WORK TASK:
Each entry must be output exactly as it appears.

RECORDS FOR PROCESSING:
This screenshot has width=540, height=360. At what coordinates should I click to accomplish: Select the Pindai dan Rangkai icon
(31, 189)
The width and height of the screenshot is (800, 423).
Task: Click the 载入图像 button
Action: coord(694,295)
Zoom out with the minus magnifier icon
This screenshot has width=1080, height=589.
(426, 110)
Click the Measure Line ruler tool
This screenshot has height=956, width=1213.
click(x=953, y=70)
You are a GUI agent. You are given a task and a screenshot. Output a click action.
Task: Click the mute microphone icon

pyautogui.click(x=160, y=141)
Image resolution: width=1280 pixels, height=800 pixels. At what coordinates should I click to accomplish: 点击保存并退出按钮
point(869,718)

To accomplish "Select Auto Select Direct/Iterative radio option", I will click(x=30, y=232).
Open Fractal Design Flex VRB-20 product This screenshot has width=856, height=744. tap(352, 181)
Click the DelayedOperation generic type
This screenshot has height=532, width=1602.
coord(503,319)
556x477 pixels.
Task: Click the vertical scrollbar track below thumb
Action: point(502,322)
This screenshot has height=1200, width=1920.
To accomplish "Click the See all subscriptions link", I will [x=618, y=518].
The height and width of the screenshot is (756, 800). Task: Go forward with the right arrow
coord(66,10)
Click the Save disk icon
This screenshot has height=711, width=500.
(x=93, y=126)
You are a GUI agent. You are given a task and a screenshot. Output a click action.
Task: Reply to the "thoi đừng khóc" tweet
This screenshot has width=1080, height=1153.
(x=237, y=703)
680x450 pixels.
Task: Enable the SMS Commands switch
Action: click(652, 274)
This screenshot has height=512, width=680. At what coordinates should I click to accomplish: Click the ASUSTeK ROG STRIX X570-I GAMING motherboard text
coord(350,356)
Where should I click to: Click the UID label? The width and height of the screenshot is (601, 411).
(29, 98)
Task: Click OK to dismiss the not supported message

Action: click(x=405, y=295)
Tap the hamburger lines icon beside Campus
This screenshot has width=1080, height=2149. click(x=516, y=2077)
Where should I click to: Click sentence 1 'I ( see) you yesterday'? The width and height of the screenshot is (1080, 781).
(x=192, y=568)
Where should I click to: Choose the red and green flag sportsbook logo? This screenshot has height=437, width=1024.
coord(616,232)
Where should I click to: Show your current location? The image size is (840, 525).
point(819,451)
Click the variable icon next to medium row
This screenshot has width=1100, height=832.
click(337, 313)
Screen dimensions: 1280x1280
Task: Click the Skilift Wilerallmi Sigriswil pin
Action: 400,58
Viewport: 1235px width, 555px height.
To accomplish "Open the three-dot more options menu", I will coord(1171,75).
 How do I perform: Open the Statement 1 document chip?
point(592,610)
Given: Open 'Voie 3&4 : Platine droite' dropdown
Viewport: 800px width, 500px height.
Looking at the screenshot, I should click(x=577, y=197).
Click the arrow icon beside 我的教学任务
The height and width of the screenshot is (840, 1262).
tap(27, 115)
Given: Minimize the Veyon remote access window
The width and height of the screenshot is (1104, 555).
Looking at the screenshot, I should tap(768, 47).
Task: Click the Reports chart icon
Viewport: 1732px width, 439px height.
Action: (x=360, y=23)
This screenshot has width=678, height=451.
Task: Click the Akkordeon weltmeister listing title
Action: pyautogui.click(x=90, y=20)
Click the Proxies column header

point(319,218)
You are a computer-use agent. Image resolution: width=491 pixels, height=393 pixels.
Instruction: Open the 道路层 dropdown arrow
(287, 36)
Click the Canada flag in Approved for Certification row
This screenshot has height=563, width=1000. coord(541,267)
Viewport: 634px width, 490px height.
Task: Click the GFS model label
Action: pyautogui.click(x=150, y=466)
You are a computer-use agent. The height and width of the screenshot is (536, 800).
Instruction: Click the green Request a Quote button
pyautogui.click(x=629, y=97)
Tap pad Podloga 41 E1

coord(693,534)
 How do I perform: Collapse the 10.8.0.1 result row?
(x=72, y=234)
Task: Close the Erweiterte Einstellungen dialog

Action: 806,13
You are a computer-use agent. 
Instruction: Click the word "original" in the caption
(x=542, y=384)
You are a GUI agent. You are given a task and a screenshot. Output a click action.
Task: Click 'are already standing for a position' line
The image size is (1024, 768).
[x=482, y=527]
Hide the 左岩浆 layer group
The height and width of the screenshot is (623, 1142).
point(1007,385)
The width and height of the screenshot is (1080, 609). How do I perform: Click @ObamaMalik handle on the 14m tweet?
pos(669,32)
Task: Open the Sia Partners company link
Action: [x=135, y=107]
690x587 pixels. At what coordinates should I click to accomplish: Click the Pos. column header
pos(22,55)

YOUR RESPONSE:
This screenshot has width=540, height=360. At what coordinates should I click to accomplish: Select the Pindai dan Rangkai icon
(31, 189)
The width and height of the screenshot is (800, 423).
Task: Click the 载入图像 button
Action: coord(694,295)
Zoom out with the minus magnifier icon
This screenshot has width=1080, height=589.
(426, 110)
Click the Measure Line ruler tool
This screenshot has height=956, width=1213.
click(x=953, y=70)
You are a GUI agent. You are given a task and a screenshot. Output a click action.
Task: Click the mute microphone icon

pyautogui.click(x=160, y=141)
Image resolution: width=1280 pixels, height=800 pixels. At what coordinates should I click to accomplish: 点击保存并退出按钮
point(869,718)

To accomplish "Select Auto Select Direct/Iterative radio option", I will click(x=30, y=232).
Open Fractal Design Flex VRB-20 product This screenshot has width=856, height=744. tap(352, 181)
Click the DelayedOperation generic type
This screenshot has height=532, width=1602.
coord(503,319)
556x477 pixels.
Task: Click the vertical scrollbar track below thumb
Action: point(502,322)
This screenshot has height=1200, width=1920.
To accomplish "Click the See all subscriptions link", I will [x=618, y=518].
The height and width of the screenshot is (756, 800). Task: Go forward with the right arrow
coord(66,10)
Click the Save disk icon
This screenshot has height=711, width=500.
(x=93, y=126)
You are a GUI agent. You are given a task and a screenshot. Output a click action.
Task: Reply to the "thoi đừng khóc" tweet
This screenshot has width=1080, height=1153.
(x=237, y=703)
680x450 pixels.
Task: Enable the SMS Commands switch
Action: click(652, 274)
This screenshot has height=512, width=680. At what coordinates should I click to accomplish: Click the ASUSTeK ROG STRIX X570-I GAMING motherboard text
coord(350,356)
Where should I click to: Click the UID label? The width and height of the screenshot is (601, 411).
(29, 98)
Task: Click OK to dismiss the not supported message

Action: click(x=405, y=295)
Tap the hamburger lines icon beside Campus
This screenshot has width=1080, height=2149. click(x=516, y=2077)
Where should I click to: Click sentence 1 'I ( see) you yesterday'? The width and height of the screenshot is (1080, 781).
(x=192, y=568)
Where should I click to: Choose the red and green flag sportsbook logo? This screenshot has height=437, width=1024.
coord(616,232)
Where should I click to: Show your current location? The image size is (840, 525).
point(819,451)
Click the variable icon next to medium row
This screenshot has width=1100, height=832.
click(337, 313)
Screen dimensions: 1280x1280
Task: Click the Skilift Wilerallmi Sigriswil pin
Action: 400,58
Viewport: 1235px width, 555px height.
To accomplish "Open the three-dot more options menu", I will coord(1171,75).
 How do I perform: Open the Statement 1 document chip?
point(592,610)
Given: Open 'Voie 3&4 : Platine droite' dropdown
Viewport: 800px width, 500px height.
Looking at the screenshot, I should click(x=577, y=197).
Click the arrow icon beside 我的教学任务
The height and width of the screenshot is (840, 1262).
tap(27, 115)
Given: Minimize the Veyon remote access window
The width and height of the screenshot is (1104, 555).
Looking at the screenshot, I should tap(768, 47).
Task: Click the Reports chart icon
Viewport: 1732px width, 439px height.
Action: (x=360, y=23)
This screenshot has width=678, height=451.
Task: Click the Akkordeon weltmeister listing title
Action: pyautogui.click(x=90, y=20)
Click the Proxies column header

point(319,218)
You are a computer-use agent. Image resolution: width=491 pixels, height=393 pixels.
Instruction: Open the 道路层 dropdown arrow
(287, 36)
Click the Canada flag in Approved for Certification row
This screenshot has height=563, width=1000. coord(541,267)
Viewport: 634px width, 490px height.
Task: Click the GFS model label
Action: pyautogui.click(x=150, y=466)
You are a computer-use agent. The height and width of the screenshot is (536, 800).
Instruction: Click the green Request a Quote button
pyautogui.click(x=629, y=97)
Tap pad Podloga 41 E1

coord(693,534)
 How do I perform: Collapse the 10.8.0.1 result row?
(x=72, y=234)
Task: Close the Erweiterte Einstellungen dialog

Action: 806,13
You are a computer-use agent. 
Instruction: Click the word "original" in the caption
(x=542, y=384)
You are a GUI agent. You are given a task and a screenshot. Output a click action.
Task: Click 'are already standing for a position' line
The image size is (1024, 768).
[x=482, y=527]
Hide the 左岩浆 layer group
The height and width of the screenshot is (623, 1142).
point(1007,385)
The width and height of the screenshot is (1080, 609). How do I perform: Click @ObamaMalik handle on the 14m tweet?
pos(669,32)
Task: Open the Sia Partners company link
Action: [x=135, y=107]
690x587 pixels. At what coordinates should I click to accomplish: Click the Pos. column header
pos(22,55)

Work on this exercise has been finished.